2014 FIBA Under-17 World Championship for Women

Tournament details
- Host country: Czech Republic
- Cities: Klatovy, Plzeň
- Dates: 28 June – 6 July
- Teams: 16 (from 5 confederations)
- Venues: 2 (in 2 host cities)

Final positions
- Champions: United States (3rd title)

Tournament statistics
- MVP: Ángela Salvadores
- Top scorer: Salvadores (19.9)
- Top rebounds: Park (13.4)
- Top assists: An (3.9)
- PPG (Team): United States (82.9)
- RPG (Team): Australia United States (52.7)
- APG (Team): Spain (18.0)

Official website
- www.fiba.basketball

= 2014 FIBA Under-17 World Championship for Women =

The 2014 FIBA Under-17 World Championship for Women (Czech: Mistrovství světa v basketbalu žen do 17 let 2014) was an international basketball competition held in Klatovy and Plzeň, Czech Republic, from 28 June to 6 July 2014. It was the third edition of the Under-17 Women's World Championship.
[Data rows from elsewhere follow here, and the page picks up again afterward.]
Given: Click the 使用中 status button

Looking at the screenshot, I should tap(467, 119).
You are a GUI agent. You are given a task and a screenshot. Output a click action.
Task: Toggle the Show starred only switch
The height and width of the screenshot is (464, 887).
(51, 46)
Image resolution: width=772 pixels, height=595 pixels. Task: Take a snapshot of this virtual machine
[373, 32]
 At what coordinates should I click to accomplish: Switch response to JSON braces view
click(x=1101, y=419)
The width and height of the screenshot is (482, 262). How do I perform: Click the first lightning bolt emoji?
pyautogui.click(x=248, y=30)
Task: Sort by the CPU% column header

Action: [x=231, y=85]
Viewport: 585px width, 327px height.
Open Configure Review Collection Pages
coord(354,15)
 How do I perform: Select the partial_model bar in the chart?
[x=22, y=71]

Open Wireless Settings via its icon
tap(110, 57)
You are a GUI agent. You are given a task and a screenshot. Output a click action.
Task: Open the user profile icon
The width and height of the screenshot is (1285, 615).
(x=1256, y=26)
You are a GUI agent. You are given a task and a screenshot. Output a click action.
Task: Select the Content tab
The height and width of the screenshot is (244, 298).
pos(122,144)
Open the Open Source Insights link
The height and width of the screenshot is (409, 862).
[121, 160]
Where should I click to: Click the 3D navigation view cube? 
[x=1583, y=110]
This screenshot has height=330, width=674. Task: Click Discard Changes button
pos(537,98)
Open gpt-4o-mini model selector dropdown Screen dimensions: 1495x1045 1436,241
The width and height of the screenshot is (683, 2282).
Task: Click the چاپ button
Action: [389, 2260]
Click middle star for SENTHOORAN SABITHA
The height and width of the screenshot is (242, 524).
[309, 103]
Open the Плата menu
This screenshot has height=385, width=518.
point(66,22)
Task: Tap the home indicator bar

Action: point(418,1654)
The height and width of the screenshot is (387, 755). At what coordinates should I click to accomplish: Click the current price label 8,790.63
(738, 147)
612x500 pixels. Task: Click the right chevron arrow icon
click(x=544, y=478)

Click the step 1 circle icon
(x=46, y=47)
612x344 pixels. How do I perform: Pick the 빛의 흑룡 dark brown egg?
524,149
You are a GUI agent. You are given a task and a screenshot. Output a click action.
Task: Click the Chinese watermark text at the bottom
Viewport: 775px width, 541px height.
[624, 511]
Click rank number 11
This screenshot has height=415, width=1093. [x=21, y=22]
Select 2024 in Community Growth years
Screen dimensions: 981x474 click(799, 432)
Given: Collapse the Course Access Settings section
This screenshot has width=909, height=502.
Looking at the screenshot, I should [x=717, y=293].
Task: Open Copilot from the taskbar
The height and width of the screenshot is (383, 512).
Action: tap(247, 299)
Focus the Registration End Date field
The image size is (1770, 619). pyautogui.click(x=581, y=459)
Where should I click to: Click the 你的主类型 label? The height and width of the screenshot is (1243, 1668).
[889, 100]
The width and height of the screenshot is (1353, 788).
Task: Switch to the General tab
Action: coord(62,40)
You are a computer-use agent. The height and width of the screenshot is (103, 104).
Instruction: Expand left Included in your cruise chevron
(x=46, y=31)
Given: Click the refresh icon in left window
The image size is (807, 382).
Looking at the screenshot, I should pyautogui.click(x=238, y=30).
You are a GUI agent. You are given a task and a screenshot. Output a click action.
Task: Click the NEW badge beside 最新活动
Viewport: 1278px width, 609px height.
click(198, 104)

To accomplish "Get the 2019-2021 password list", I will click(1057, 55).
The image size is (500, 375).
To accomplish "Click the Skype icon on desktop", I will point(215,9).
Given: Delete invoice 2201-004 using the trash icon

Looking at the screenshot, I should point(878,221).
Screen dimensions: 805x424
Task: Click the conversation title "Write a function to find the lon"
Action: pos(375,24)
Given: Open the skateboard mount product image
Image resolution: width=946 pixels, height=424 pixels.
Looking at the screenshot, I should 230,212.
Slovakia were to originally host the championship, but its national federation was suspended by the FIBA Central Board on 7 April. The Slovakian team still participated provided they meet the conditions imposed by FIBA. On 26 May, the FIBA Central Board lifted its suspension, and the national team can still participate. The tournament would still be hosted by the Czech Republic, though.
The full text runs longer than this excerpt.